Наталья Арсентьевна согласно кивнула. Не с её ногами блудить по кустам да оврагам в декабрьскую слякоть. В такую же непогодь  отец в тридцатом от раскулачивания пешком сбежал. Чтобы не сослали в Сибирь.  В декабре тысяча девятьсот двадцать девятого Постановление Совнаркома БССР вышло, по которому  Городокский район был объявлен районом полной коллективизации. Вот тут-то и началось! Кто в колхоз, кто из колхоза… Приедет ретивый начальник из города, объявит: «Всем в коммуну!
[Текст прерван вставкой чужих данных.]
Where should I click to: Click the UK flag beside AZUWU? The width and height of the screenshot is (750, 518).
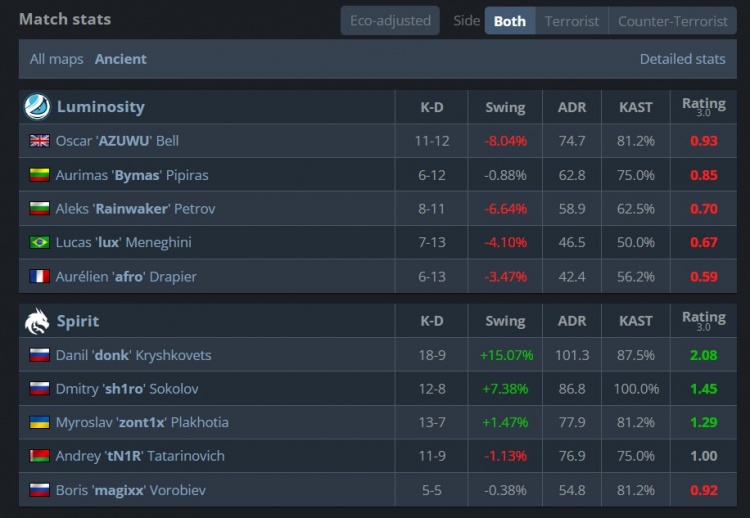[x=39, y=141]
А если против, так на луну отправляйтесь, потому как ничего не получите: ни земли, ни керосину, ни соли!». Люди пошли. Некоторые даже сознательно. Да на беду, в бригадиры-председатели не всегда ответственные крестьяне выбирались,  затёсывались ловкачи: бездельники, пьяницы, как Ахрем Моисеев из Боровки. Народ возмущается, а он, как обухом в лоб: «Кто не согласный, тот есть антисоветский элемент! Заможных кулаков раскулачили и – на Соловки. Вам то самое будет, а может, и расстреляем!». Так ведь и правда, кузнеца Фадеева сослали. Справный был мужик.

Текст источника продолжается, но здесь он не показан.